Answer these questions from the research group description below:
1. What model organism does the group use?
2. Which protein degradation pathway has the group found to be one route involved in glutathione's protective function?
3. Which two pathways does the group have evidence are involved in the ferroptosis mechanism?

***** Source document

Cód. SSPA: IBiS-B-11
Maintenance of a proper redox balance is crucial for survival of all organisms and, consequently, imbalances of redox homeostasis underlay many human pathologies. The thioredoxin and glutathione/glutaredoxin systems are the two main enzymatic systems that regulate redox homeostasis. However, there is still a fundamental lack of knowledge on the molecular mechanisms and pathways by which these two systems control the cellular redox status and their impact in the development of human diseases. Our group employs the model organism Caenorhabditis elegans to gain deeper insight into the molecular function of the thioredoxin and glutathione/glutaredoxin systems, which are highly conserved between worms and humans. For this reason, the findings generated with this preclinical invertebrate model will provide key information that can be transferred into those human diseases for which redox homeostasis unbalance is the primary event.
Research Lines
- Role of glutathione in models of neurodegenerative diseases due to protein aggregation
Our group has described a protective role of reduced glutathione and the enzyme glutathione reductase in C. elegans models of neurodegenerative diseases such as Alzheimer's, Parkinson's or Huntington's. Currently, we are trying to identify and characterize the molecular mechanisms by which glutathione exerts this protective function. Thus, we have found that the protein degradation pathway via autophagy is one of the routes involved, but we have evidence that there could be other additional mechanisms mediated by glutathione, which we intend to elucidate.
- Molecular characterization of ferroptotic cell death
Ferroptosis is a type of cell death that depends on iron and is caused by a massive peroxidation of lipids at the plasma membrane. In this project we aim to demonstrate whether the death that occurs in C. elegans models that express aggregation-prone proteins in muscle cells is due to this type of cell death, which has not yet been characterized in this invertebrate model. We currently have evidence that both the cystine incorporation pathway and the transsulfuration pathway are involved in this mechanism, which we intend to characterize at the genetic and molecular level.

**********
***** Provided information

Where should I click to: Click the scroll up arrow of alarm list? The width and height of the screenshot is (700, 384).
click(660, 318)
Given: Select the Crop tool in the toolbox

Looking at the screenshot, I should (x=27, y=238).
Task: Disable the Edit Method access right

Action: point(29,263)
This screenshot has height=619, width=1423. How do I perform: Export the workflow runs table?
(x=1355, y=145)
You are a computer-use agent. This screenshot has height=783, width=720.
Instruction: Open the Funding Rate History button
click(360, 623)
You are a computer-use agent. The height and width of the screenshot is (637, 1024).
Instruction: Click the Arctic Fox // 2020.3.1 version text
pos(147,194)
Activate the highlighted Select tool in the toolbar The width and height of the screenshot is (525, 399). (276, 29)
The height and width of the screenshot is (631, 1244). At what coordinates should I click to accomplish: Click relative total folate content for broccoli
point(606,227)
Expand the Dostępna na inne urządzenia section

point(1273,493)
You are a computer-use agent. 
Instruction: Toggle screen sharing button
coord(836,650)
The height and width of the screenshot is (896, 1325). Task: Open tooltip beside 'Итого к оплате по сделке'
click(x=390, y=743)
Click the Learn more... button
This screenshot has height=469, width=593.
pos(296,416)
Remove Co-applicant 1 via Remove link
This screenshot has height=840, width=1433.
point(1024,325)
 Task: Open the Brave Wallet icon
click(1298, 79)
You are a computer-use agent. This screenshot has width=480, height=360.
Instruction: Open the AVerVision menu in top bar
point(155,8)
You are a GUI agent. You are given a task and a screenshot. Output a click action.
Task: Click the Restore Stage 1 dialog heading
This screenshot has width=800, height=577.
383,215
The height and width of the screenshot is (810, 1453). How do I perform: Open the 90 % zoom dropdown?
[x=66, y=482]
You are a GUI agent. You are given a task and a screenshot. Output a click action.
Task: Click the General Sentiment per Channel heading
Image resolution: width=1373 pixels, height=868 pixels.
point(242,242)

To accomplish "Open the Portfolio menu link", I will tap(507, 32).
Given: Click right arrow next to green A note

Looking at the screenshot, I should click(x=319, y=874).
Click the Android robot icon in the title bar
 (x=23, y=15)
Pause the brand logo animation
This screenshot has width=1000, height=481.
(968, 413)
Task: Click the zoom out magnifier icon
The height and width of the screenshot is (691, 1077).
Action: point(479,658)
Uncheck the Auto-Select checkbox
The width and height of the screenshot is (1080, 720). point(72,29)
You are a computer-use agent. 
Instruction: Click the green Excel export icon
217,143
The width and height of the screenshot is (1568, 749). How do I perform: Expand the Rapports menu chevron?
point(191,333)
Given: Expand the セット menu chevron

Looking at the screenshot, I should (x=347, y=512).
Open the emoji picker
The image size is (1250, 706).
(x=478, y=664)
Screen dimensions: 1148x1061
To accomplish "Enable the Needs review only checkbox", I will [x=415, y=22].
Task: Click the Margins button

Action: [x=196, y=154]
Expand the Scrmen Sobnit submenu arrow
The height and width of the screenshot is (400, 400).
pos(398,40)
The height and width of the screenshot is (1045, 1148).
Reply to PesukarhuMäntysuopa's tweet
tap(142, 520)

**********

◆ The completed task
1. Caenorhabditis elegans
2. Autophagy
3. The cystine incorporation pathway and the transsulfuration pathway